To address the issue of diet quality, researchers from Harvard University have analysed dietary data from 70, 285 postmenopausal women within the Nurses’ Health Study using the plant-based diet index. The results showed that during the 30 year follow-up period, adherence to a plant-based diet, healthy and unhealthy versions, was not associated with the risk of hip fracture. Even when yogurt, fish and poultry intake were scored positively in the healthy plant-based diet index, the results were unchanged. The authors conclude ‘Findings of this cohort study suggest that following a plant-based diet over time appears safe regarding the risk of hip fracture’.

Take home messages

  1. Bone health requires particular attention for those on a plant-based diet, especially in women.
  2. It is important to ensure a plant-based diet is healthy and meeting your calorie and nutrient requirements. For bone health, ensure you are consuming sufficient nutrients protein, calcium, vitamin B12 and vitamin D. A healthy plant-based diet is one that is composed of a variety of fruit, vegetables, whole grains and beans in roughly equal proportions with a small portion of nuts and seeds daily whilst minimising processed/packaged foods. It is helpful to incorporate fortified foods and drinks such as soya milk, yogurt and calcium-set tofu.
  3. On a vegan diet, vitamin B12 supplementation is essential and depending on exposure to the sun, vitamin D supplementation may be important too.
  4. Ensure you are consuming enough protein, especially as you age. Include protein-rich foods, such as beans, lentils, soya, nuts and seeds. The addition of plant-based meat alternatives products made with seitan, Quorn or soya protein may be a useful way of ensuring adequate protein consumption, but be sure to choose the healthiest product you can.
  5. Focus on diet quality by consuming mainly whole foods and limiting ultra-processed foods in the diet.
  6. Avoid or minimise dietary components that are known to negatively impact bone health including alcohol and tobacco smoking, caffeine, fizzy drinks and added salt.
  7. Weight bearing physical activity and muscle strengthening exercise are vitally important for bone health throughout the lifespan and may need to be emphasised more for those on a 100% plant-based diet.
  8. Don’t be underweight, especially if you are a womanand it may also be beneficial to aim for the middle of the BMI range.

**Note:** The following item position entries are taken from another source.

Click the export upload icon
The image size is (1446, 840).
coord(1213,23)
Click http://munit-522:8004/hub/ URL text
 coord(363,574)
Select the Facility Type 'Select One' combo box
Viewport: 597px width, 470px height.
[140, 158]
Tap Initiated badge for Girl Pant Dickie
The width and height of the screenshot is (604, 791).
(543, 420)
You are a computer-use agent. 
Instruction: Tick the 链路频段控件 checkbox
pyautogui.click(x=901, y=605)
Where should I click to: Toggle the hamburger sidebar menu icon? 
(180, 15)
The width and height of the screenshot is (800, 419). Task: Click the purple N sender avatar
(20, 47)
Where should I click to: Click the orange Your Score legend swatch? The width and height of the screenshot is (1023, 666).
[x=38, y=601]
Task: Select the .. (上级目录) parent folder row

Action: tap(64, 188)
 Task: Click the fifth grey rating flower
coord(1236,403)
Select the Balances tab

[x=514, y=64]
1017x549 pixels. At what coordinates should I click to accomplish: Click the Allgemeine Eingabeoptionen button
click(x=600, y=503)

Don’t forget that all these study cohorts have shown us that a plant-based/vegan diet is associated with around a 50% reduction in risk of high blood pressure, significantly lower levels of blood cholesterol, a 25–30% reduction in ischaemic heart disease (this includes vegetarians as well), 19% reduction in cancer risk and a 30–40% reduction in risk of type 2 diabetes in those not eating meat. These are all major causes of death and disability in the UK and a far greater risk to individual and public health than bone fractures.